As I sit here on this beautiful Saturday morning, I am feeling very reflective. Holding my comforting warm cup of coffee as the sunlight streams in through the windows, I realize it is the little things that make this life so wonderful. How often do we miss those little things as we get swept up in the business of life? I am so grateful for this much-needed relaxation filled day.
Since moving to our new house, I have been starting my day by heading out to water my now much larger garden. Gardening has been such an amazing experience; it is hard to put it into words. It has taught me so much about who God is and how he works. I just wanted to share a few of those lessons.
1) I so often limit myself by believing I can’t do things.
I NEVER thought I could EVER grow anything, but God is showing me how much I limit myself. With a little education, some hard work, more faith than I realized, and a lot of grace, things are actually growing. How many other times have I missed out on what God wants to do in my life because I thought I couldn’t do it?
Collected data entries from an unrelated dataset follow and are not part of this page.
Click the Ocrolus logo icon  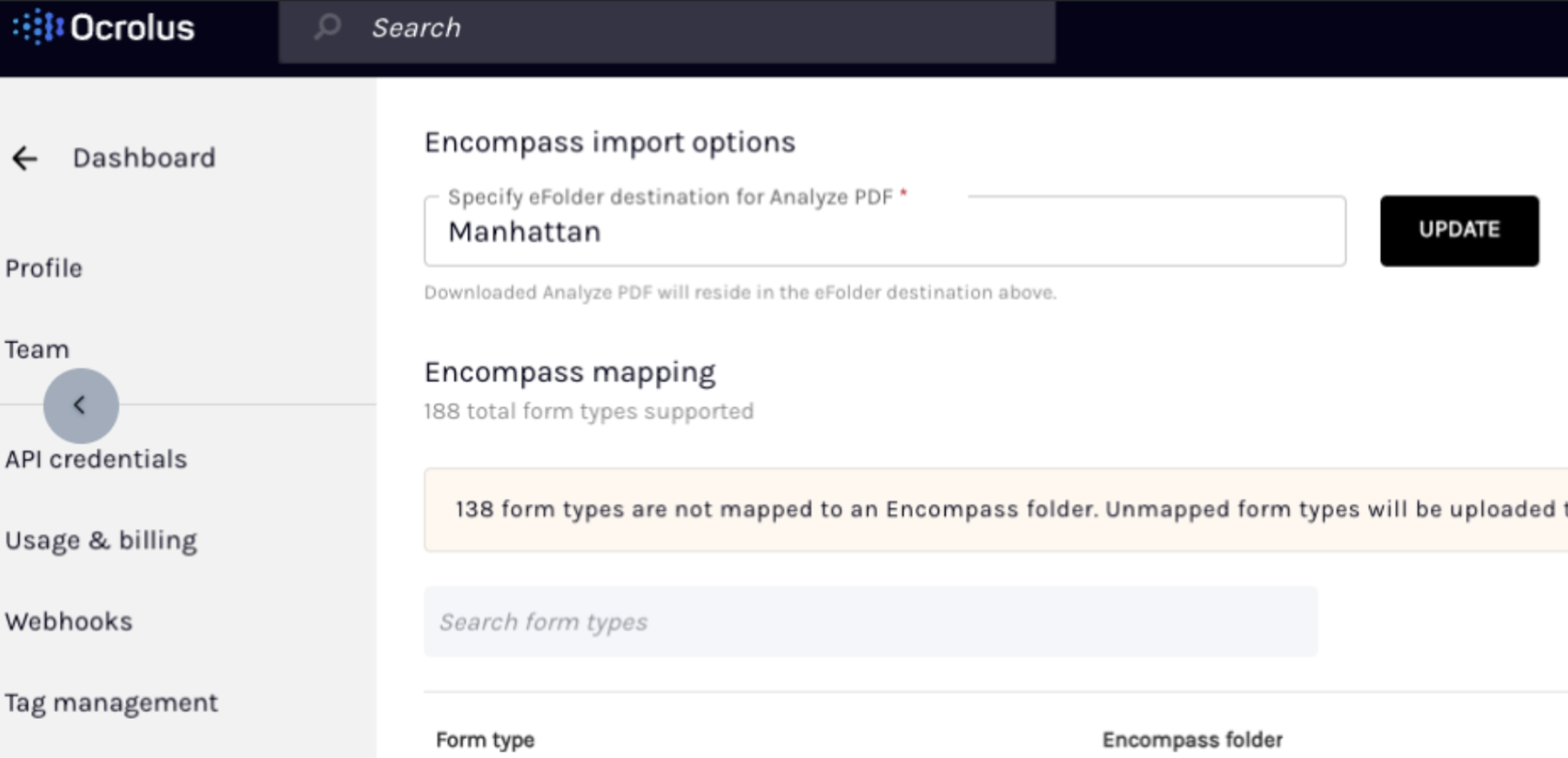tap(38, 27)
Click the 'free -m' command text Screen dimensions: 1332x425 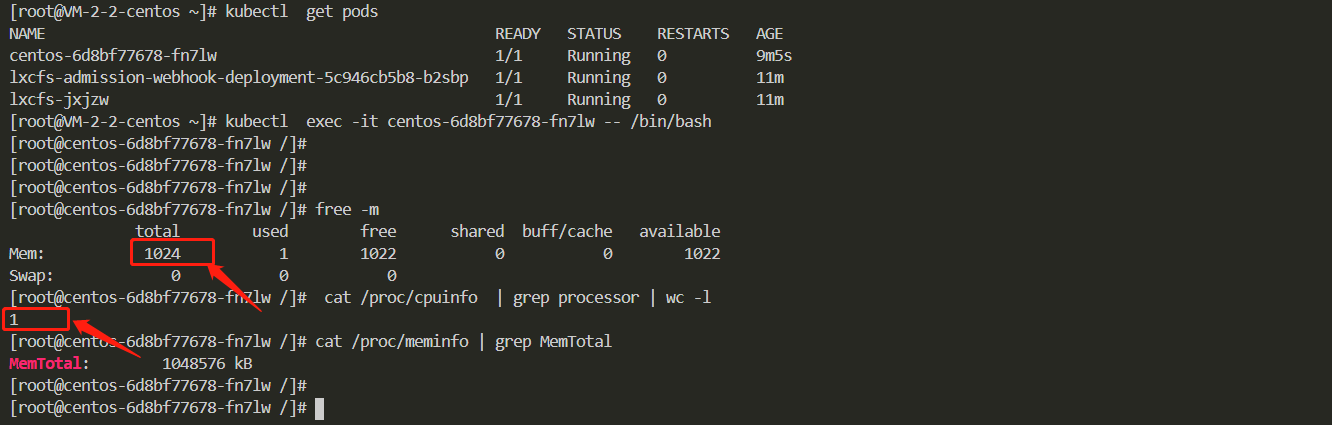point(347,210)
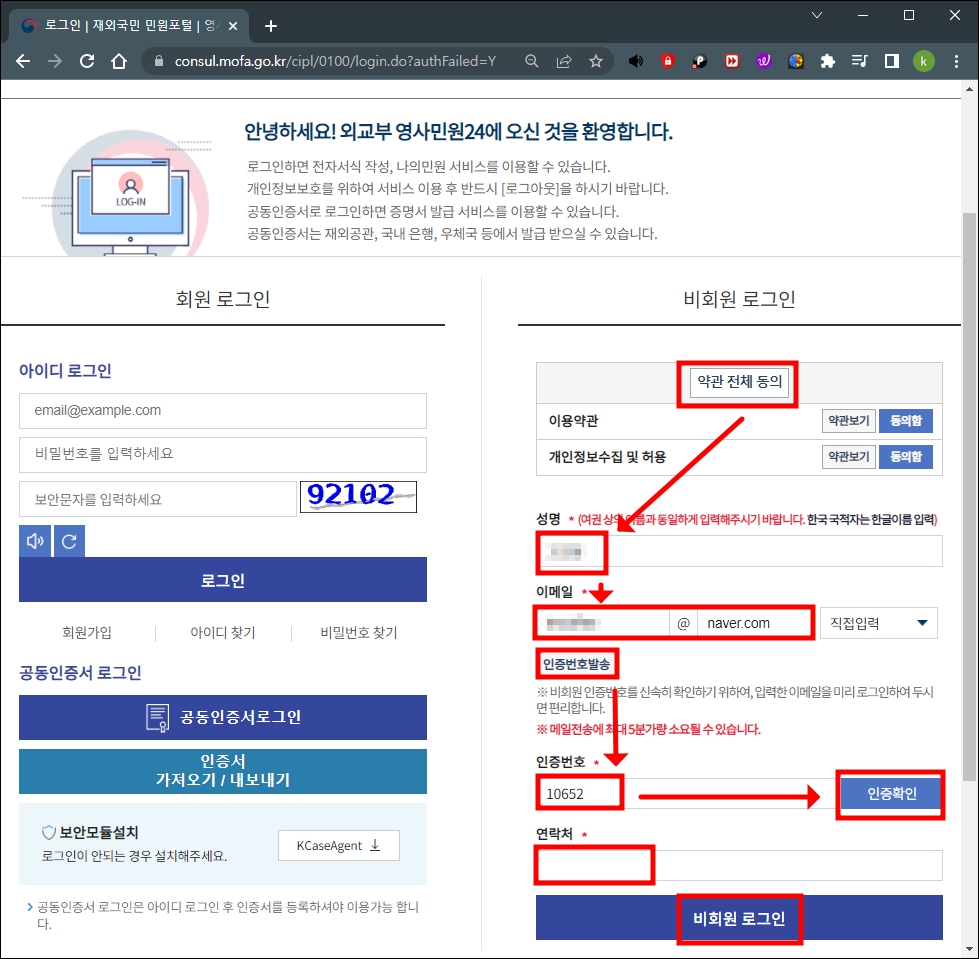Expand the browser tab search chevron

(816, 17)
2) It is not about the end product, it is about the process.
I tell other people this all the time, but God is giving me a hands on lesson in process 101. For the first time in my life, I think I am actually learning how to enjoy the process, and not worry about the results. For me to get anything to even sprout is a miracle and major progress from where I started. Every new little change has been an exciting moment of praise. I wish I lived with more excitement about the little things.
3) Growth takes time and that time can be beautiful.
I am seeing how the plants need to time to grow the structure to support the fruit they will eventually produce. How often do I hurry through the structure building stages of my life, and just want God to get me to the “fruitful times.” I am seeing how vital those structure building times really are.
4) God is the only one who can truly make things grow
We can learn, and plan, and work as much as possible but it is ultimately God who is in control of the natural processes that make growth occur. This is true in the garden and in life. Being connected to him is the source of true growth, and he is still good in times of abundance and times of drought. He is always at work, even when it really doesn’t seem like it.
Even if all my plants died today, and I never got a single fruit or vegetable, these things would still be true. I am realizing that this garden is so much less about producing organic produce, and so much more about God calling me to himself in unexpected ways. For that, I am so grateful.